Low educational achievement has been linked to an increased risk of teenage pregnancy [28]. The earliest measure of educational achievement available is the Grade 9 Achievement Index, which was built on a technique developed by Mosteller and Tukey using enrollment files, course grades, and the provincial population registry [29, 30]. As some of the individuals in this cohort experience their first pregnancy before completing grade 9, this covariate is only appropriate for girls having their first pregnancy after their 16th birthday. Sensitivity testing was done with this population to determine how strongly educational achievement affected the odds of the variables of interest.
Analytic approach
The relationship between pregnancy during one’s teenage years and having an older sister who became pregnant during adolescence or having a mother who bore her first child as a teenager is confounded by many measured and unmeasured characteristics. We adjusted for these confounding characteristics using 2:1 propensity score matching [31]; two controls were matched with every case as this “will result in optimal estimation of treatment effect [32]”. Propensity score matching both enables adjustment for several confounders simultaneously and facilitates diagnostic tests to identify whether the adjustment strategy created comparable exposure groups (i.e., whether women with and without an older sister who got pregnant during adolescence are similar on observed characteristics) [31]. Logistic regression models were used to calculate propensity scores for two responses—the predicted probability of having an older sister having a teenage pregnancy and the predicted probability of having a mother bearing her first child before age 20. For each model, we investigated the comparability of our two groups—those with and without an older sister having a teenage pregnancy, and those with and without a mother who bore her first child as a teenager—using two diagnostics. A kernel density plot verified that the distribution of propensity scores in our two groups overlapped [33]; each case was matched to two controls using greedy matching [34]. Second, after matching, the balance of the covariates was assessed using standard differences and t-tests. Covariate balance was checked by t-statistics calculated for the standardized differences between cases and controls for each covariate before and after matching. Any point outside of the two vertical dotted lines signified a statistically significant difference between the cases and controls on that covariate (at p = 0.05) (Figs. 2 and 3).

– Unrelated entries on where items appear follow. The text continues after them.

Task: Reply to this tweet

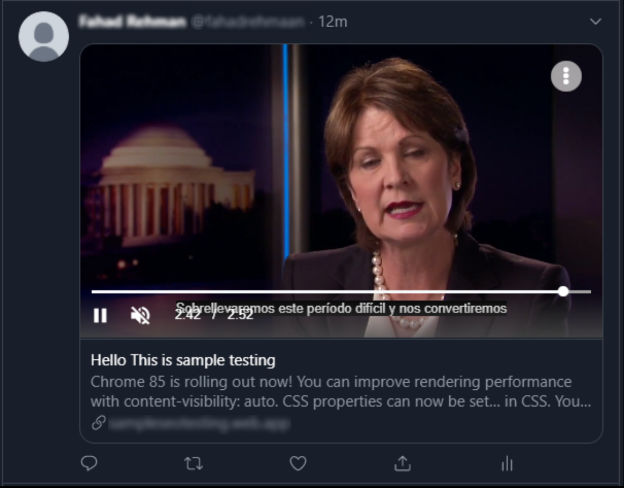Action: point(89,463)
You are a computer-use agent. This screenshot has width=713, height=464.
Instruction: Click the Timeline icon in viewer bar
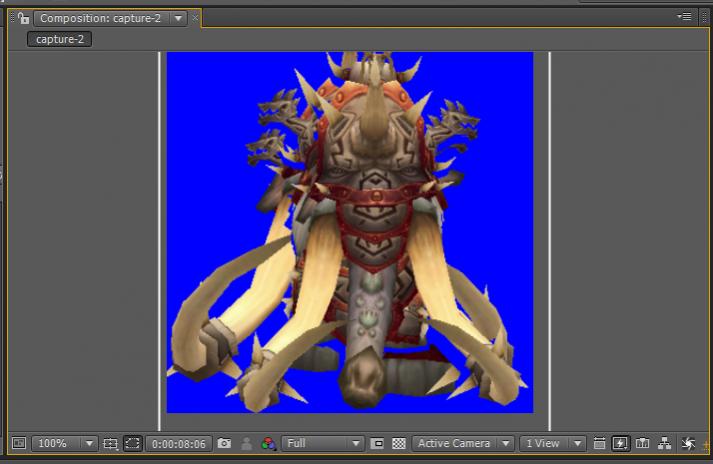pos(643,443)
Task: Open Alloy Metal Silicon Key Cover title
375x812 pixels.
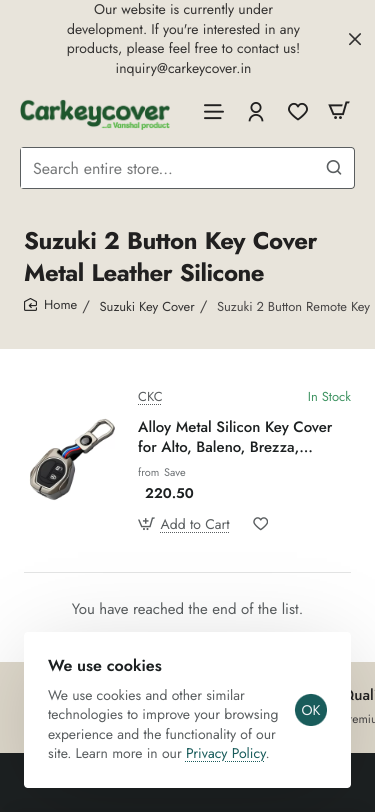Action: coord(235,437)
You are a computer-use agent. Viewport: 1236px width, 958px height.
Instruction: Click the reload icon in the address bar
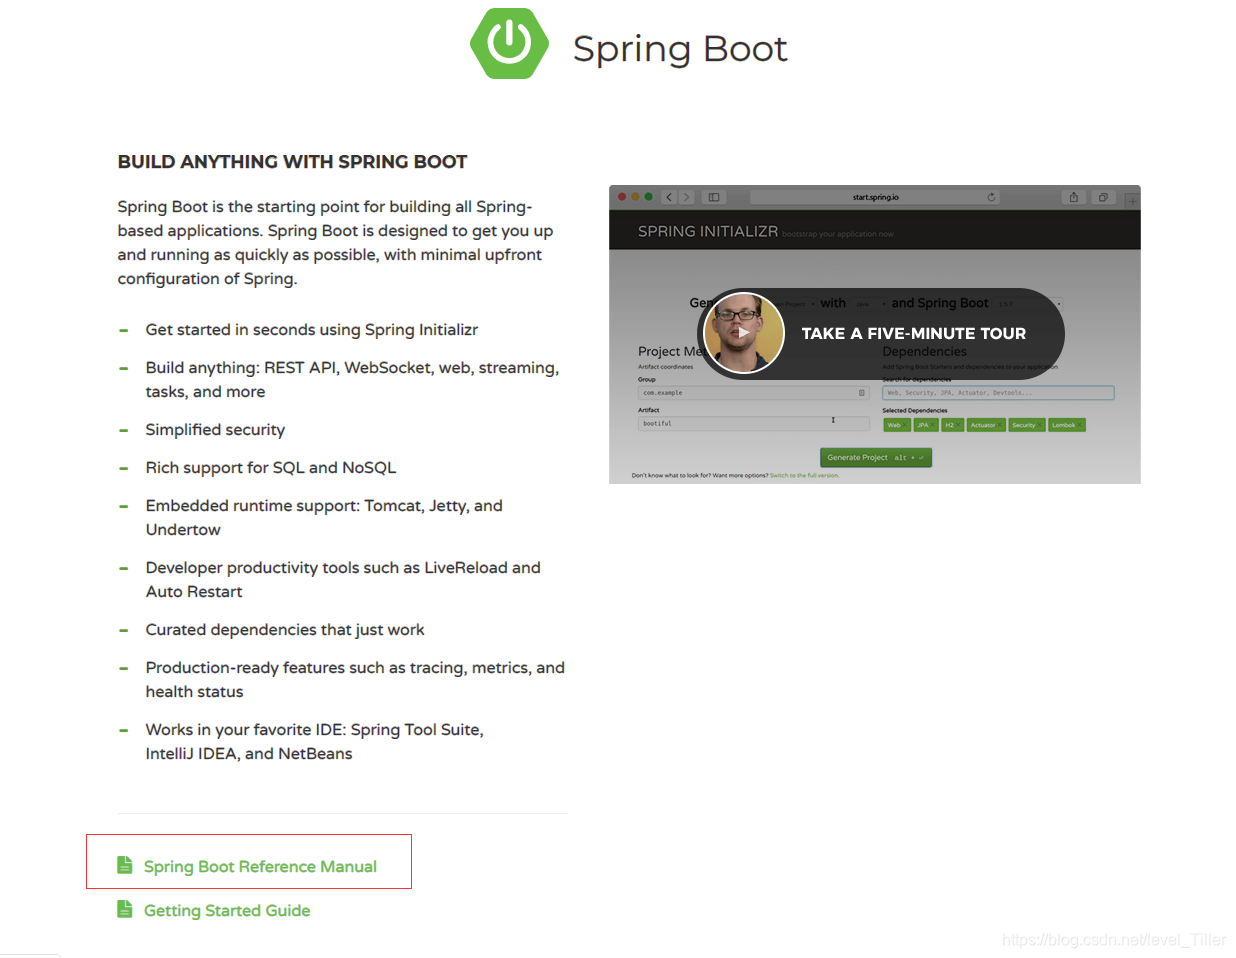pyautogui.click(x=992, y=197)
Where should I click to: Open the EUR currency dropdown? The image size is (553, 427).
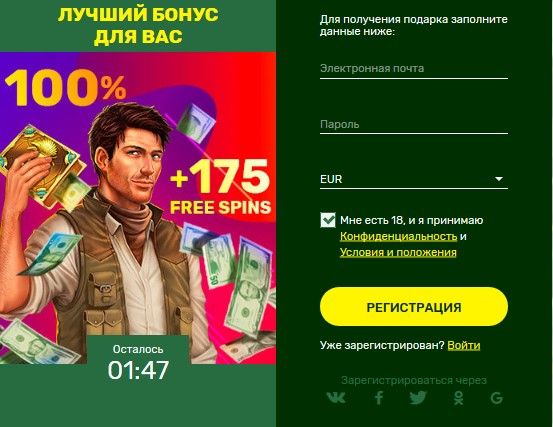414,179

Conditional logistic regression analysis of the matched cohorts examined the impact of an older sister’s teenage pregnancy and of a mother’s teenage childbearing on teenage pregnancy. Sensitivity analysis helped assess the validity of the assumption of no unobservable confounders, and assessed how strong the influence of unobserved covariates would have to be in order to nullify our findings [35, 36]. The lower limit of the 99 % confidence interval (selected to be more conservative) was used to determine the threshold unobserved covariates would have to reach to void the observed relationship.